*Task material*:
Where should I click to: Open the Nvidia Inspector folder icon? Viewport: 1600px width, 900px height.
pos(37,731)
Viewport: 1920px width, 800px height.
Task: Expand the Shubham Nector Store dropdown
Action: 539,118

*Exercise requirements*:
Write out the items again, switching "folder icon" to "desktop icon" and keeping everything else the same.

*Solution to this task*:
Where should I click to: Open the Nvidia Inspector desktop icon? Viewport: 1600px width, 900px height.
pos(37,731)
Viewport: 1920px width, 800px height.
Task: Expand the Shubham Nector Store dropdown
Action: 539,118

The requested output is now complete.